**EXPLORE THE MATERIAL:**
1: Please output everything from "First you have" down to "the lower figure." in the exercise intensity passage below.
2: Translate this sentence from the exercise intensity passage into Spanish: "Target heart rate is the standard way to measure exercise intensity and the most objective."

**PASSAGE:**
──────────────────────────────
Measuring the Intensity of Your Exercise Program

An exercise program has three measures: frequency (how often you exercise), duration or time (how long you exercise) and intensity (how hard you exercise). It’s easy to measure frequency and duration, but how do you measure the intensity of your exercise program? There are three standard ways to measure exercise intensity: target heart rate, the “talk test,” and the Rate of Perceived Exertion (RPE).

Target Heart Rate: Target heart rate is the standard way to measure exercise intensity and the most objective. It’s also the hardest to do accurately.

First you have to determine what your target heart rate is. Subtract your age from 220; this gives you your maximum heart rate. Multiply that figure by 0.5(50%) to get the low side of your target heart range and by 0.7(70%) to get the upper range.
Example: For a 40 year old person, you would subtract 40 from 220.
Multiply by .5 to get the lower figure.
Multiply by .7 to get the upper figure.
The target heart rate is between 90 and 126.

When you exercise, you want to keep your heart rate between the two numbers of your target. During warm up and cool down, you want your heart rate to be close to the lower number, and during peak exercise, it should be close to the higher number. You are working too hard if your heart rate gets above the higher number, and not hard enough if it drops below the lower number.

The trick is taking your pulse (counting your heart rate) while you are exercising. You can feel you pulse at your wrist or throat. It’s not easy to accurately feel and count your pulse while exercising, though, so many people use a heart rate monitor instead.
──────────────────────────────
[Lines from a data source]

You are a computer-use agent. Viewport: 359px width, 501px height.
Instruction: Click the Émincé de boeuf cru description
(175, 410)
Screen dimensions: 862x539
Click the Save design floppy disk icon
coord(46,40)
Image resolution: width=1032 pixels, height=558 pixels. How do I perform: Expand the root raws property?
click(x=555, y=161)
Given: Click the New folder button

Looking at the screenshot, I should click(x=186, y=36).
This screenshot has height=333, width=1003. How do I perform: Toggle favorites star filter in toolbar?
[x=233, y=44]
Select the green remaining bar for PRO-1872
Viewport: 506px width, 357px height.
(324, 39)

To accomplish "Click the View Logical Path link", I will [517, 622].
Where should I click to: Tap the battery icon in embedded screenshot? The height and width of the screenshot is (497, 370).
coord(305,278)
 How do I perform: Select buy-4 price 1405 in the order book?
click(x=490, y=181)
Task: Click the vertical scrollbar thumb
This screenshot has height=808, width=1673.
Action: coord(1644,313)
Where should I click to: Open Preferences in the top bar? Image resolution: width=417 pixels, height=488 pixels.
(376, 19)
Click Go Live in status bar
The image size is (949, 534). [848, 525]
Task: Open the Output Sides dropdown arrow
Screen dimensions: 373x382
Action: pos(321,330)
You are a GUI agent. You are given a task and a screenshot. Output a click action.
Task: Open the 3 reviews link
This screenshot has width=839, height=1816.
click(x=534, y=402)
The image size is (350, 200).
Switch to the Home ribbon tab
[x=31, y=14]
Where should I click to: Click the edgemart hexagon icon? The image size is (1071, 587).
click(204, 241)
──────────────────────────────
**TASK RESULTS:**
1:
First you have to determine what your target heart rate is. Subtract your age from 220; this gives you your maximum heart rate. Multiply that figure by 0.5(50%) to get the low side of your target heart range and by 0.7(70%) to get the upper range.
Example: For a 40 year old person, you would subtract 40 from 220.
Multiply by .5 to get the lower figure.

2: La frecuencia cardíaca objetivo es la forma estándar de medir la intensidad del ejercicio y la más objetiva.